С высоты дома, строящегося на самом краю города, Саше Любимову видно, как все гуще зеленеют дали, как разливается по зелени золотая россыпь сурепки и поднимаются всходы на яровых полях, еще недавно пустых и черных. Солнце пригревает день ото дня жарче, бригада рассталась не только с ватниками, но и с брезентовыми куртками. Валентин перещеголял всех скинул и рубашку, работает в майке-безрукавке. Делается это ради двух красавиц – крановщицы Клавы и молоденькой архитекторши Лидии Антоновны. Спереди и сзади из выреза майки выглядывает татуировка: ее-то и демонстрирует Валентин девушкам, чтобы удивлялись и понимали, кто перед ними…
Не ради Валентина, в силу каких-то других, им одним известных причин Лидия Антоновна и Клава с наступлением тепла стали отчаянно состязаться по части франтовства.
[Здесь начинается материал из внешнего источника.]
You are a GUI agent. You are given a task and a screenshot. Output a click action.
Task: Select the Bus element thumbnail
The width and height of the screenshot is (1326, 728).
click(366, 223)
Зимой ходили на работу – архитекторша в потертой меховой шубке и шапке, крановщица в ватнике и платке; теперь же чуть не каждый день являются в новых украшениях. Клава носит браслет из пластмассы ядовито-розового цвета, а Лидия Антоновна – металлическую брошку в виде виноградной кисти. Лидия Антоновна вышла на первомайскую демонстрацию в шикарных черных туфлях с белой отделкой, а Клава – в шикарных белых туфлях с черной отделкой. Из майской получки Лидия Антоновна купила модельную шляпку, представляющую собой кусок хорошего фетра, изрезанный ножницами во всех направлениях, а Клава купила газовый платок. Где уж тут некультурному Валентину с его синим крабом, вылезающим из майки… В обеденный перерыв девушки не идут в столовую – экономят деньги на наряды; усаживаются в крановой будке и, угощая друг друга пирожками и бутербродами, принесенными из дому, обсуждают вопросы моды и любви.
Саша стоит на стене, под ним пять этажей. Огромный голубой лучистый купол охватывает его со всех сторон, только ступней сквозь толстую подошву чувствует Саша приятно-грубую прочность плиты, на которой стоит. Эта прочность и устойчивость передаются всему его телу, так что голова не кружится даже тогда, когда он поднимает ее и долго смотрит в бездонный зенит купола… Подувает ветерок. Рука крана плавно разворачивается в голубом пространстве. Она несет на тросе громадную серую плиту – это часть стены вместе с окном. Плита застывает над Сашей. Саша руками подает Клаве сигналы: влево… еще влево… еще чуть-чуть вниз… ставь! Молодчина Клава. Плита тихо опускается на свое место, на постель из цементного раствора. Живые руки подхватывают плиту; железная рука уплывает прочь, описывая полукруг… Начали шестой этаж.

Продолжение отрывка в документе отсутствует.